NVIDIA/caffe

ACS may cause P2P bandwidth problem

lukeyeager opened this issue · 2 comments

If lower than expected performance is observed when executing a training and DIGITS has been configured to use multiple GPUs, verify that PCI Express Access Control Services (ACS) are disabled.

NVIDIA recommends that the system BIOS (SBIOS) disables ACS to ensure maximum P2P bandwidth between GPUs. The SBIOS should leave the ACS capability exposed but disabled on switch downstream ports and root ports so that ACS-aware OS and Hypervisors can choose to enable ACS when required.

Please verify with your motherboard manufacturer that the SBIOS correctly disables ACS, and if this is not the case whether an updated SBIOS is available.

If an SBIOS that correctly disables ACS is not yet available from your motherboard manufacturer, you can attempt to disable ACS programmatically by running the following script that uses the linux lspci utility.
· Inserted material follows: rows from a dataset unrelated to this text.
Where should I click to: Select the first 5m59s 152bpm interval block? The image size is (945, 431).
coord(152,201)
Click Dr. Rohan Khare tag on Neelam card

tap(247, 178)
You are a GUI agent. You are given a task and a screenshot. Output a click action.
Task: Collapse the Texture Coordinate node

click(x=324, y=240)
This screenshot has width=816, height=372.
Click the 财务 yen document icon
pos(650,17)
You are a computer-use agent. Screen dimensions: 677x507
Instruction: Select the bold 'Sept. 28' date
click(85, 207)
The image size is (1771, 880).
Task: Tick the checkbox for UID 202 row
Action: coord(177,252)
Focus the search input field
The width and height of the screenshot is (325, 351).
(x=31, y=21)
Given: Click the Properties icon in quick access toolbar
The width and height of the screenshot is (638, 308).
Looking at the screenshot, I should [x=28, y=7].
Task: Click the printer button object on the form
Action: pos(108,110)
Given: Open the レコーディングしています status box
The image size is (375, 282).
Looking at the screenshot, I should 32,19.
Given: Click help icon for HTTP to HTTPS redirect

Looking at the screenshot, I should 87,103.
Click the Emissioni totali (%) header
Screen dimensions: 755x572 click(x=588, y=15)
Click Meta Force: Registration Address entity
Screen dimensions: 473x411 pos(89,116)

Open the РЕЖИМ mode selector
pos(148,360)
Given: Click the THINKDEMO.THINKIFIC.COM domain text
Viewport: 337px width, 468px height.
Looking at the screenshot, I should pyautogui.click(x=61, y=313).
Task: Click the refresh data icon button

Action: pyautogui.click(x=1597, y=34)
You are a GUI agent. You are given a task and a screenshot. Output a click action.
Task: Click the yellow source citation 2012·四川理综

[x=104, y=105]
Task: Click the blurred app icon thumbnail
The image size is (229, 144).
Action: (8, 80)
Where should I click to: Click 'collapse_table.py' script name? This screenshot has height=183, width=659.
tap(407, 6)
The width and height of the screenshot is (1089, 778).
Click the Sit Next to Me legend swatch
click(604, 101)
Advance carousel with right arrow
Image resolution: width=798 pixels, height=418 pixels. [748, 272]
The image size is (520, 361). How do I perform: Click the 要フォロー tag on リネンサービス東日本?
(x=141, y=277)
Note that this script must be run after every system boot or system reset.

#!/usr/bin/env bash
for i in $(lspci -d "10b5:" | awk '{print $1}') ; do
       o=$(lspci -vvv -s $i | grep ACSCtl)
       if [ $? -eq 0 ] ; then
               echo $o | grep "+"
               if [ $? -eq 0 ] ; then
                       setpci -s $i f2a.w=0000
               fi
       fi
done

Or one can disable the ACS directly in the BIOS of the server.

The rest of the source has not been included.